■ **Extrait du document**
C’est à 9h ce mercredi, sur le fuseau horaire métropolitain, qu’était introduit, par la députée réunionnaise Emeline K/Bidi, le tant médiatisé examen de proposition de loi « visant à promouvoir l’emploi et le retour des fonctionnaires d’État ultramarins dans les territoires d’Outre-mer ».

Et le moins que l’on puisse dire, c’est que les échanges et débats auront été des plus passionnés au 1ère étage, bureau 6, du Palais Bourbon. Dans les grandes lignes qui s’affrontent : faut-il voir en cette proposition de loi l’intérêt public, à proprement parler, du Service public ou bien l’intérêt personnel de l’agent et le renforcement d’un chauvinisme identitaire local priorisé ? En somme, un vrai scénario Shakespearien où il fut tout de même, et quasi unanimement, pointé du doigt les difficultés et inégalités notoires qui perdurent entre la politique nationale et les spécificités et besoins (souvent urgents) propres aux territoires ultramarins. Des inégalités rendues publiques encore très récemment par le biais d’un rapport sénatorial parlant de « discontinuité territoriale ». Du point de vue psychologique, vivre loin de sa famille et de ses racines n’est chose aisée pour personne. Cette problématique qui a été énoncée, ce jour, en introduction de la Commission des lois de manière tout à fait transparente, n’attribue aucunement l’exclusivité de ce potentiel mal-être aux seuls territoires ultramarins. Malgré cela, il ne peut être exclu que la grande distance accentue ce ressentiment.

■ **Consigne 1**
Dans l'extrait du document sur la proposition de loi relative aux fonctionnaires d'État ultramarins, qui a introduit l'examen de ce texte ?
■ **Consigne 2**
Prolongez l'extrait consacré à la proposition de loi sur le retour des fonctionnaires d'État ultramarins, en reprenant après sa dernière phrase.

■ **Données fournies**
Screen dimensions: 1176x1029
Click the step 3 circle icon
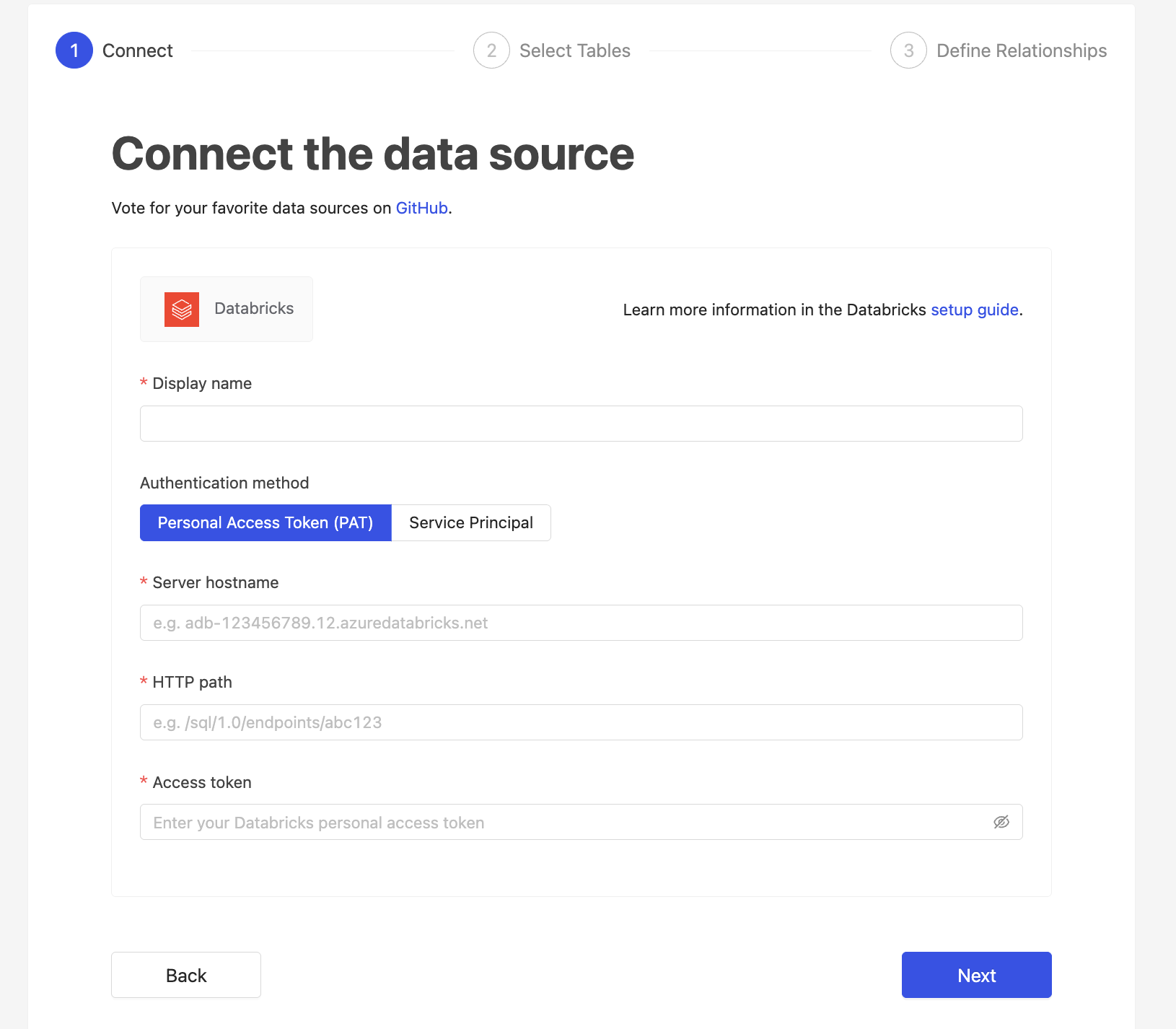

■ **Résultat 1**
La députée réunionnaise Emeline K/Bidi.

■ **Résultat 2**
Retransmission en direct depuis l’Assemblée Nationale, aussi connue sous le nom de Palais Bourbon; édifice dont la construction achevée en 1728 a été initialement ordonnée par Louise-Francoise, Duchesse de Bourbon, fille reconnue de Louis XIV et de Françoise de Rochechouart de Mortemart (alors maitresse du précité)

Ce sujet n’est pas nouveau et avait déjà été abordé antérieurement à plusieurs reprises, voire même voté en 2017 par la loi EROM*. Pourtant, dans les faits, il n’en est cas; du moins pas suffisamment.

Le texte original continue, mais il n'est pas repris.